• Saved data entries
* * *

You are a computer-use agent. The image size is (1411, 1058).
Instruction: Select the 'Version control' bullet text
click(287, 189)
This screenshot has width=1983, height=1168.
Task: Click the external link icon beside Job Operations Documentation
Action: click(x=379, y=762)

* * *

• Problem
Reproduce the preceding records exactly and completely.

• Answer area
You are a computer-use agent. The image size is (1411, 1058).
Instruction: Select the 'Version control' bullet text
click(287, 189)
This screenshot has width=1983, height=1168.
Task: Click the external link icon beside Job Operations Documentation
Action: click(x=379, y=762)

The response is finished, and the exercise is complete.